Timing market trends

Strategies aimed at maximising returns by timing the market can be extremely costly if executed poorly.

Investors who try to gain an advantage by timing equity market trends to their advantage can miss out on significant returns should their process prove to be incorrect, a domestic fund manager has said.

“Timing the market is very, very difficult and generally fruitless,” Aitken Investment Management chief investment officer Charlie Aitken said.

To illustrate his point he referred to statistics comparing the overall average compound annual growth rate generated by the MSCI World Index from 2004 to 2018 against the average compound annual growth rate had an attempt to time the market been made over this period.

“So over the last 15 years MSCI World Net Total Return Index has delivered a compound average growth rate of 7.1 per cent.

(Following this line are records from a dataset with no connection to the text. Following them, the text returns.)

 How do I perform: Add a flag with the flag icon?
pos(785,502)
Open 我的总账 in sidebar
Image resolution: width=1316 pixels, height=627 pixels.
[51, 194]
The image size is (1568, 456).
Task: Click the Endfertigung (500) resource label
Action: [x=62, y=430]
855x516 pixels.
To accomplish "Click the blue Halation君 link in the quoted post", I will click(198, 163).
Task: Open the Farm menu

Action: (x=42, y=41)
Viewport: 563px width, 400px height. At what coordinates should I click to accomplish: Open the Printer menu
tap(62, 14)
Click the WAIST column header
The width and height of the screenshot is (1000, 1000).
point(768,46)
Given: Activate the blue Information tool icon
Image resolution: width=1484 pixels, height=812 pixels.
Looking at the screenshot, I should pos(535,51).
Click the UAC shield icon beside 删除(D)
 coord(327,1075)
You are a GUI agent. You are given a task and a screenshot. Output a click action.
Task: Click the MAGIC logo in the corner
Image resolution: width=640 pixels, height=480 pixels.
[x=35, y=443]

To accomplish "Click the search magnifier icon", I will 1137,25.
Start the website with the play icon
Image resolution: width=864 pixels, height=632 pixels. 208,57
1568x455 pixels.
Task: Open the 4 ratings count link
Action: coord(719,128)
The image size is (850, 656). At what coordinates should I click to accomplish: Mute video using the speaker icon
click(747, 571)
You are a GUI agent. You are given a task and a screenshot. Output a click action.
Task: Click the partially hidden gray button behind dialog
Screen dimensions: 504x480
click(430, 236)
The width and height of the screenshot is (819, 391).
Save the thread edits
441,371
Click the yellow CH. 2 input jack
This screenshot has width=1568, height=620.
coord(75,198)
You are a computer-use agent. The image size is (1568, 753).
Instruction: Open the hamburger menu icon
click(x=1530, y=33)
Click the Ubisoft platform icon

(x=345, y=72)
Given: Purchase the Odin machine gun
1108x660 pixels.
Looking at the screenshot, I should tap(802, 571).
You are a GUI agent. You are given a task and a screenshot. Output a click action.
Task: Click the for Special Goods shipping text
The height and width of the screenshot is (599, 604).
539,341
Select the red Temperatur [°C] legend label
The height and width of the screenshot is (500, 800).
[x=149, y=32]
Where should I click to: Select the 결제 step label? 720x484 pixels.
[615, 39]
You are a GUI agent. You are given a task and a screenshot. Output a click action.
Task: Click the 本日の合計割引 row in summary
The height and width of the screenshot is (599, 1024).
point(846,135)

However if you only missed the best five index days in those 15 years your return would have only 4.8 per cent,” Aitken said.

“If you missed the 10 biggest up days in 15 years in markets you return would have been only 3.1 per cent.

“If you were unlucky enough to miss the 20 biggest up days in 15 years you return would have been only 0.8 per cent, that is, less than inflation which is 1.7 per cent on the run.

“And if you missed the best 30 up days you actually would have lost money over 15 years.”

Aitken revealed he had experienced investors wanting to time the market, and exit, as recently as August 2019 during a performance dip but highlighted how big an error that strategy would have been.

“In November the markets were generally 7 or 8 per cent higher and you would have missed the annual return just by trying to time the market in August,” he explained.

“What we say to people is we don’t try to time markets. We try to use portfolio construction to give some diversity inside the portfolio, so we’re not invested all on one theme, but these statistics remind you that prudent investing is about owning the best stocks and staying invested.”

According to Aitken, maintaining this type of discipline is becoming increasingly challenging as more immediate information and speculation is being made available through social media which some people find difficult to ignore.